[start of Document]

This week on the Discovery Channel.

No, I'm lying.  The Mountain People's future is clear.  They get to stop being the demonic enemies of the Faith and start being just regular ol' sinners and idolaters.  Here's the text about them, from now on:

Quote from: DitVThe Mountain People
The land here wasn't uninhabited when the Faith arrived, not precisely, but its natives are nomads and at the time they were elsewhere.  While the pioneers were establishing themselves at Bridal Falls and the lush valleys around it, various accidents of history, the travels of the elk herds, agreements between family groups, and perhaps the will of the King of Life all kept the natives away.  By the time their paths brought them back, Bridal Falls City and a dozen other towns already stood.

As the Faithful have expanded, it's been easy for them to push the natives - the Mountain People - out in front of them.  The Faithful have guns, work animals, organization, and everywhere they go they make roads and walls.  The Mountain People, on the other hand, are accustomed to packing up everything they own and moving on.

Now the Mountain People live only at the edges of the Faith's territory, in the scrub, the desert, and higher in the mountains.

[end of Document]
[start of Rows]

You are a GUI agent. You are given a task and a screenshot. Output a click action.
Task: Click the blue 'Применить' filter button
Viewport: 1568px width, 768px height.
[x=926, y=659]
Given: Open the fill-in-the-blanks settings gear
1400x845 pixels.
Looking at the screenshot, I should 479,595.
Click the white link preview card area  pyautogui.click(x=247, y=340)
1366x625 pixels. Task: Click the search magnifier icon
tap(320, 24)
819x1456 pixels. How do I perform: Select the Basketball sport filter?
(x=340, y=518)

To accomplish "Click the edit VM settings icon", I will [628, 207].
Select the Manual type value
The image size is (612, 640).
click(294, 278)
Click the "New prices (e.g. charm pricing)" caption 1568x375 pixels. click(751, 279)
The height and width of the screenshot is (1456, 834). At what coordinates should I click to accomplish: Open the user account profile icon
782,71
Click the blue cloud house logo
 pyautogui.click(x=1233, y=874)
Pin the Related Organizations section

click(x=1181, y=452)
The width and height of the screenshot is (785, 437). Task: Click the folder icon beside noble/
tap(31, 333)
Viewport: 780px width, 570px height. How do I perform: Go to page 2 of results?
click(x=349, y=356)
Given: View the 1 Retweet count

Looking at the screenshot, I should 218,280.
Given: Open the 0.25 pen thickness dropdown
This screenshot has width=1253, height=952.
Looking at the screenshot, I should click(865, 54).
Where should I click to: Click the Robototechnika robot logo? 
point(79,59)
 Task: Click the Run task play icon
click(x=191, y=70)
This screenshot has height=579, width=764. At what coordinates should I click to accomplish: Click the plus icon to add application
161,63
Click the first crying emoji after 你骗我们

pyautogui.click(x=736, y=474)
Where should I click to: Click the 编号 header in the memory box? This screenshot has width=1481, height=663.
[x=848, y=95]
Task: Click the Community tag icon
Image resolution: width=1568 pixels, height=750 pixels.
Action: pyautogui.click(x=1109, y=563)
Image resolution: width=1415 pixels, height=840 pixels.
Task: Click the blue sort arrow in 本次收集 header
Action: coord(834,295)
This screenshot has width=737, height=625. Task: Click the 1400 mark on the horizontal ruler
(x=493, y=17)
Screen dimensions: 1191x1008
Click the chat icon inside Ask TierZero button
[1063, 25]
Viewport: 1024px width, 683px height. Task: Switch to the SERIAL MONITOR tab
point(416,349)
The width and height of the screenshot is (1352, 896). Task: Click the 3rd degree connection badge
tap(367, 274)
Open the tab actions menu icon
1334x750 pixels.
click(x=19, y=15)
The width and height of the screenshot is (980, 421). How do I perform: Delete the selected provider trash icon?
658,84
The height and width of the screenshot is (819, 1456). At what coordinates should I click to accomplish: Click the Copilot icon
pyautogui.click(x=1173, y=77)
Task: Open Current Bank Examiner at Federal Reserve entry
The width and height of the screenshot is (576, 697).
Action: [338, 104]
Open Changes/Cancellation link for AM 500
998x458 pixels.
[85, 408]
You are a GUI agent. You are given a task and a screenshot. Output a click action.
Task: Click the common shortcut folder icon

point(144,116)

[end of Rows]

Objective A:
Using the passage on the Mountain People, answer each question in a few words:
(i) Besides Bridal Falls City, how many other towns already stood when the natives returned?
(ii) Which three advantages of the Faithful are listed before the mention of roads and walls?
(iii) In what three kinds of places do the Mountain People now live?
Objective B:
Write the next part of the passage on the Mountain People, picking up after its final sentence.
The records have no connection to the passage on the Mountain People.

Written reply A:
(i) A dozen.
(ii) Guns, work animals, and organization.
(iii) The scrub, the desert, and higher in the mountains.

Written reply B:
According to the doctrines of the Faith, the Mountain People are sinners not especially unlike any other; the Mountain People don't have any unified attitude toward the Faith at all.  Consequently each frontier town has to negotiate relations with nearby Mountain People as best it can.  Sometimes it's easy, sometimes it's not.  In some places it's violent and folklore springs up: the Mountain People are especially vulnerable to demonic influences, easily possessed and naturally sorcerous, and they serve the demons by raiding and murdering the Faithful.  Is there truth to it?  In other places the Mountain People are more likely to trade, or even beg, than to raid.

Sometimes Mountain People convert to the Faith.  Sometimes orphans of the Mountain People are adopted by a Faithful family and raised righteously.  Sometimes they're even Dogs!

You may "I told you so" at will.

-Vincent

Jonathan Walton

So if I want to play a convert who's become a Dog, what do I do?  Just make stuff up?  Are there communities of converts and sympathizers (Mountain People who might attend prayer meetings occasionally, but haven't yet converted to the faith) on the edges of larger towns?  Are the converts fully integrated into the Faithful's society?  How do most of the Faithful treat converts?  Wecolming?  With suspicion?  Are there problems with some converts reverting to their old practices, maybe even leading some of the Faithful astray and causing problems?  Also, the phrase on the "orphans" of the Mountain People is interesting.  How do you get orphans?  By the Faithful slaughtering Mountain People, men and women, leaving the children orphans.  Or are you thinking of some other way of getting orphans?

lumpley

Yes!  Any of those things would make a very good start for your character and/or very good dynamics to include in town creation.

I mean, what you do is: give your character some Traits, some Relationships, some belongings, and say what you hope he or she accomplished during initiation.  You shouldn't start play with much more than that anyway.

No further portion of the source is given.